I have often wondered if I could have done something. If I had gone to her house and knocked on the door, just checked in on her. I’m sure others felt the same. After every suicide there must be people asking themselves how things could have been different.

When I was at university I was clinically depressed. It lasted for about two years and even now, over twenty years later, I can still remember a little of how it felt. I remember feeling that my heart was cold, like a stone, I saw no colour or joy in life, I had to use all my energy just to function each day. I had to see my doctor every week, and before he wrote a new prescription for more anti-depressants he would ask me if I had thought about suicide. He never said it like that, he would ask me, ‘Have you had any thoughts about hurting yourself?’ and of course I said no. He wouldn’t write the prescription if I said yes.

My truthful answer would have been, ‘No, but . . . ‘ I was clinically depressed. Of course I thought about it. I didn’t think about actually killing myself, but the ideation was there. Every day was such a struggle, I was so exhausted from just keeping going, and the only relief from that long, dark tunnel was sleep. So no, I didn’t think about killing myself, but if I could just go to sleep and not wake up and have to deal with another day and then another, that didn’t seem so bad.

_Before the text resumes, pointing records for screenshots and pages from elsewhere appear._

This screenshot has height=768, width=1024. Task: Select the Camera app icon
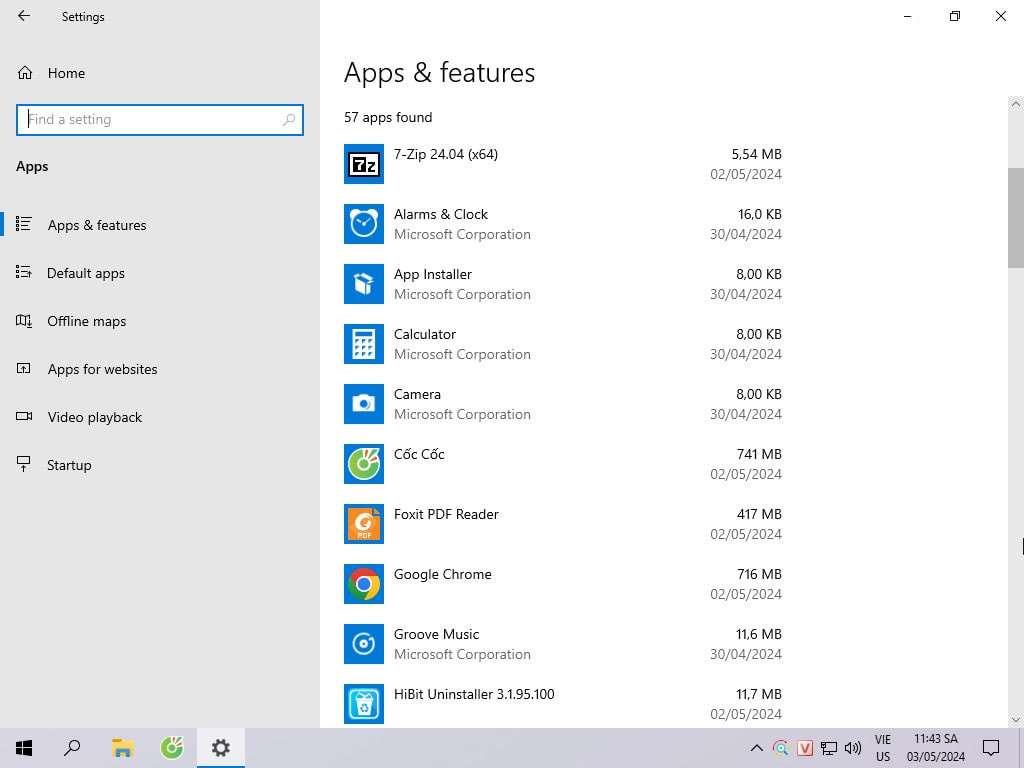(363, 404)
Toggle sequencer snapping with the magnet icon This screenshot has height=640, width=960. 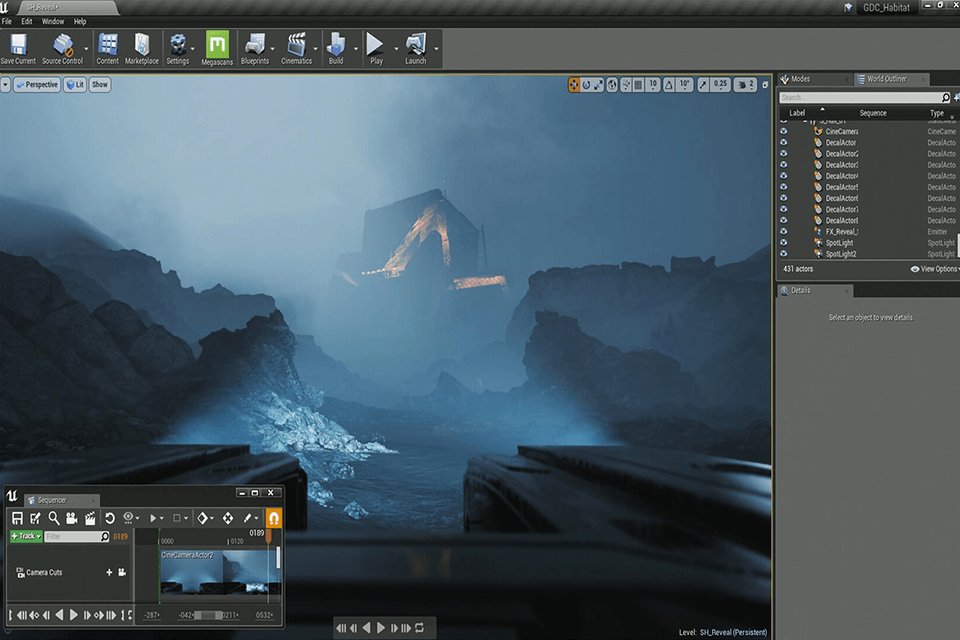pos(274,519)
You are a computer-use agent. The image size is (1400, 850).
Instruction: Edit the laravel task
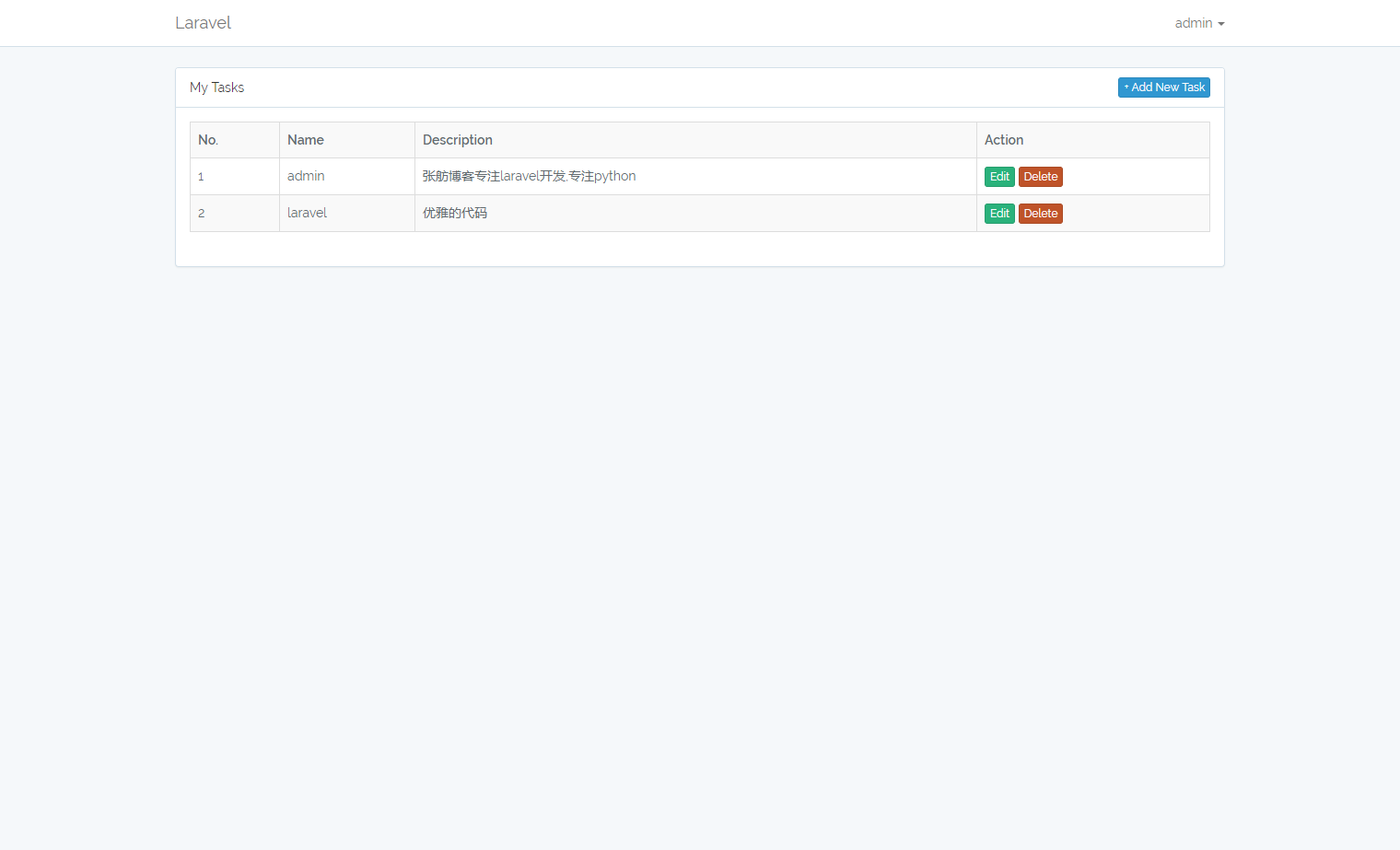999,214
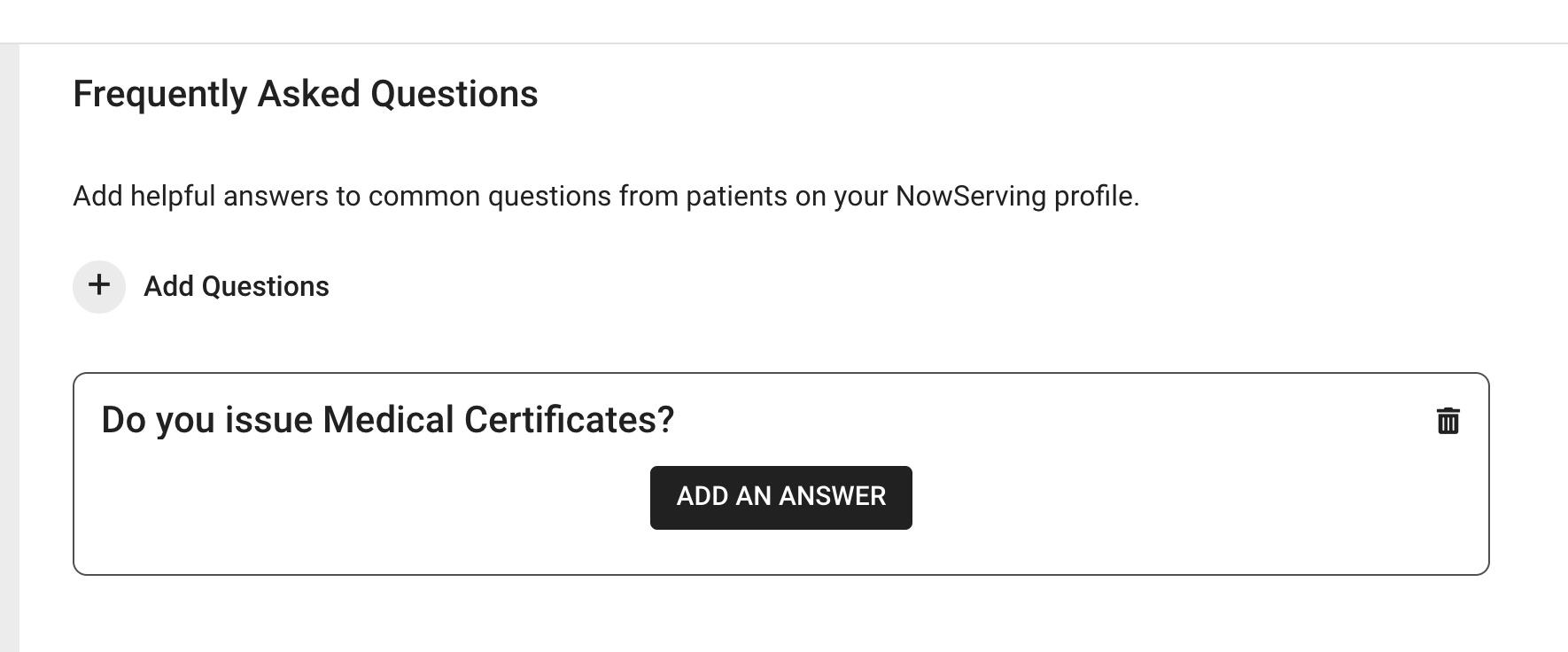Click the gray strip along the left edge
Viewport: 1568px width, 652px height.
coord(9,347)
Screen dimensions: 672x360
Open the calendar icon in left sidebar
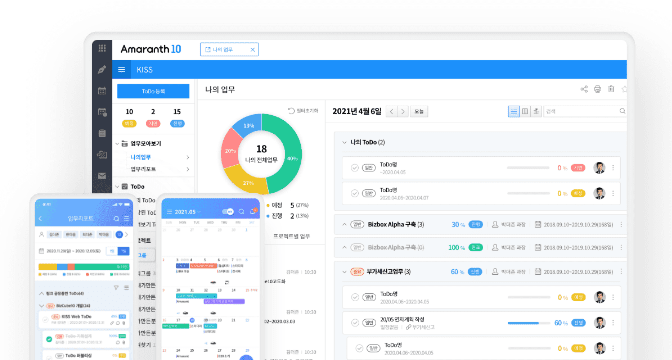coord(102,90)
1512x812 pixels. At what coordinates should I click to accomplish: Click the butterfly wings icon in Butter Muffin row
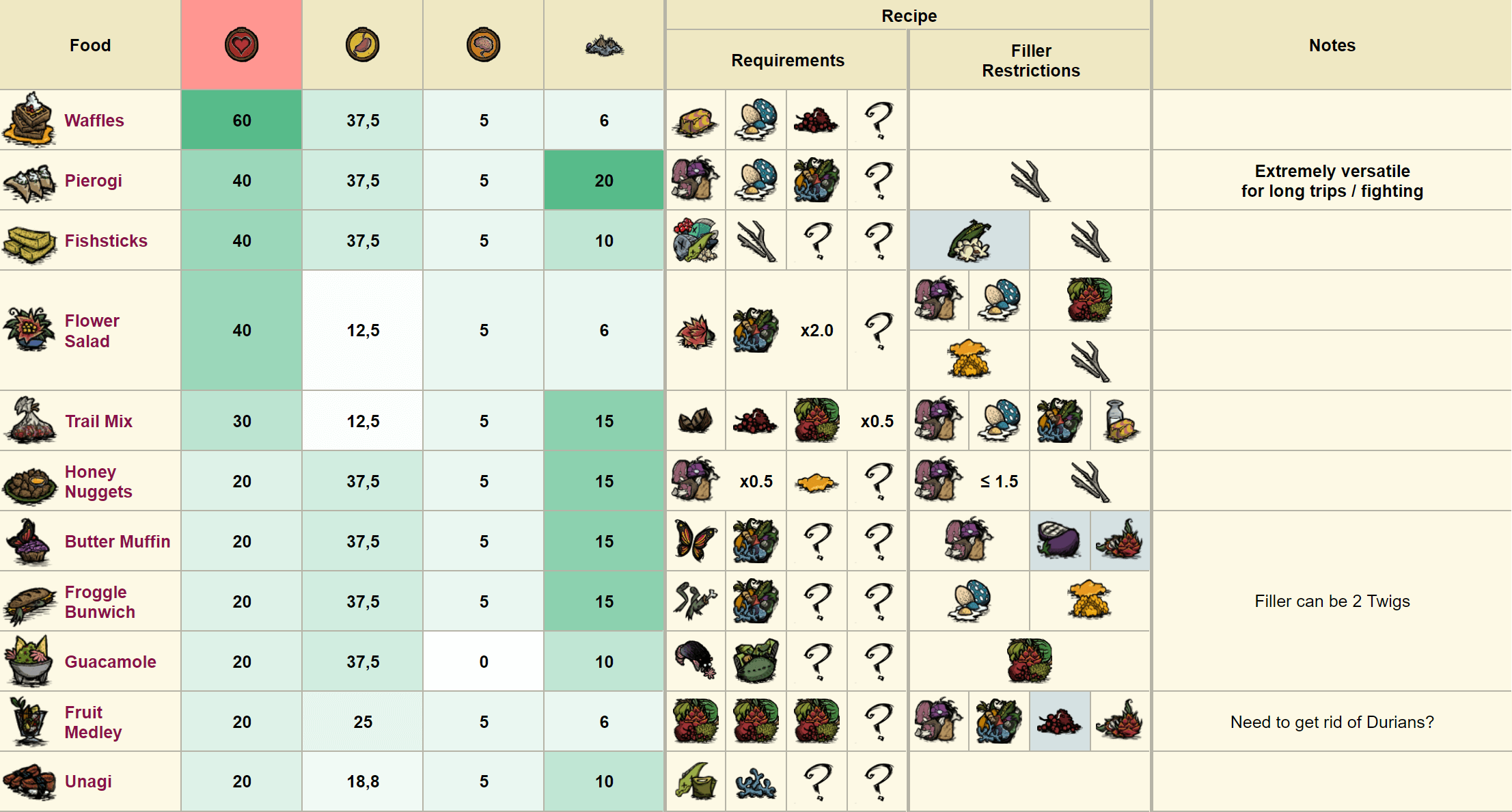pyautogui.click(x=696, y=541)
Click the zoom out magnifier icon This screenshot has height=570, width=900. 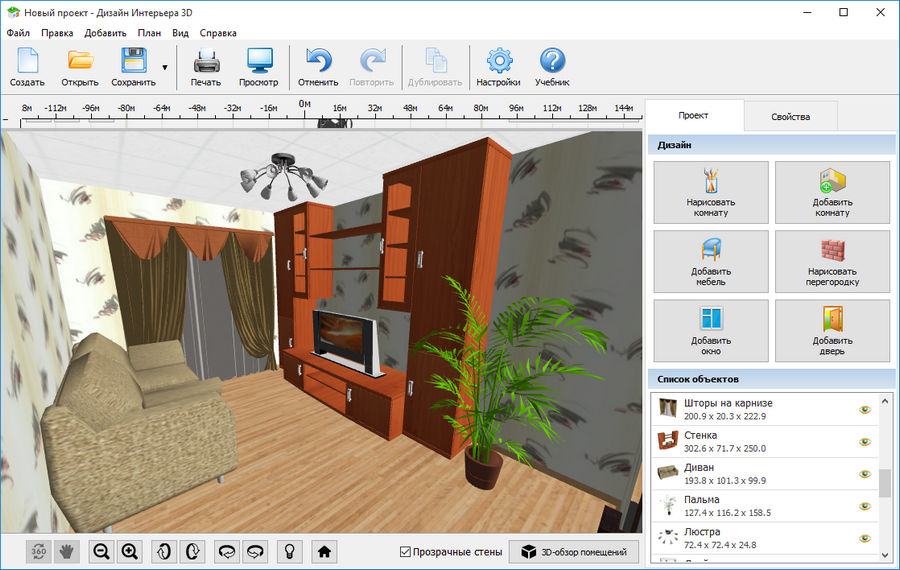(x=102, y=552)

When someone is physically ill, it’s all right to talk about it. When someone is depressed, or dealing with another kind of mental illness, there is still so much stigma attached, it’s not so easy. I understand some of how that feels. I completed my last two years at university while I was depressed and hardly anyone knew. Somehow I fooled everyone, but it was hard. I don’t really have much memory of that time; I know I went to classes, handed in work and passed my exams, but beyond that I don’t really remember much. There probably isn’t much to remember, I think I was just getting by.

I still remember how it feels. I can’t imagine the horror, the weight of the depression, that leads someone to feel they have only one option left. I am thankful, tremendously so, that I never reached that point. In Japan, so many people do.

Anyone who takes the train in Tokyo knows that feeling. Waiting on a platform, travelling on a train, the announcement comes of a ‘jinshin jiko’ (人身事故) or ‘human accident’. It could refer to someone who has fallen off a platform (drunken salarymen, we’re looking at you), it could be a misguided individual who has somehow got themselves onto the tracks, but really, we all know. In the majority of cases, it’s a kind of code. There’s been a suicide. Someone finally couldn’t see any other option, and a life has ended. It’s a time to stop, to send out a prayer for all the people who will be affected by the heartbreaking news about to come their way.